After WBV, increased leg muscular strength and muscular power [24,25], oxygen consumption [26,27], growth hormone, and testosterone levels [24,28] were reported in healthy young and older adult populations. Furthermore, WBV may be a safe and effective mode of physical activity to improve muscular strength, body balance and mechanical competence of bone for older adults with low bone mineral density [29,30]. A growing body of literature on the impact of WBV has included sub-optimal health populations such as cystic fibrosis [31], multiple sclerosis [32] and stroke [33]. Yet to date, well conducted trials into the efficacy of WBV in patients with COPD are scarce in the literature.
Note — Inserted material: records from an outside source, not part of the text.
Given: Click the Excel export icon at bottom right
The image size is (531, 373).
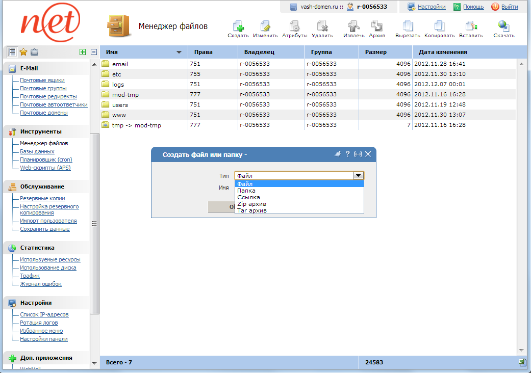Looking at the screenshot, I should tap(522, 362).
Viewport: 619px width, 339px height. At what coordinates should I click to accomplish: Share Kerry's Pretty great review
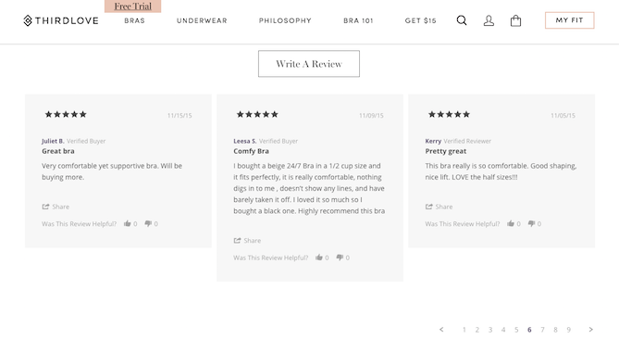pyautogui.click(x=439, y=207)
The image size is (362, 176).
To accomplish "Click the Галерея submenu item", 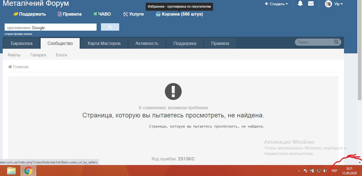I will coord(38,55).
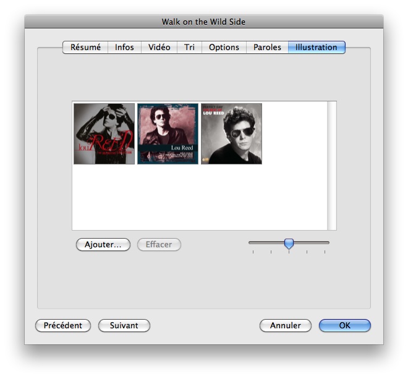The image size is (408, 379).
Task: Switch to the Résumé tab
Action: (85, 48)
One paper has been published to investigate efficacy of WBV to improve muscular strength and muscular power of people with COPD. In conjunction with a clinically based three-week pulmonary rehabilitation intervention, WBV may have enhanced exercise tolerance [34]. The authors suggested that long-term studies are needed to determine optimal intensity and duration of WBV for people with COPD, though WBV seemed to be a promising new mode of physical activity [34]. However, efficacy of a standalone WBV intervention remains unknown in outpatient and home-based settings.

Objective

The objective of the trial is to advance knowledge of effects of physical activity on exercise tolerance and functional performance of the lower limbs of people with COPD, and to test the efficacy of a WBV intervention to beneficially effect exercise tolerance and functional performance of the lower limbs without causing exacerbations. The intervention will be conducted and data collected in the home of each participant.

Methods/design

This trial will be conducted as a non-randomised intervention with crossover to placebo. Given the nature of COPD, and exacerbations expected of it, this trial will be a phase II efficacy trial and as such will not be conducted as a randomised controlled trial. People with stable COPD will be invited to participate. It is necessary to first conduct the WBV intervention, and then the PLACEBO intervention in an effort to maximise participant numbers in the WBV group, with anticipated dropout over the course of the 14-week intervention. A control condition could compromise trial compliance and randomisation is not critical to an efficacy trial.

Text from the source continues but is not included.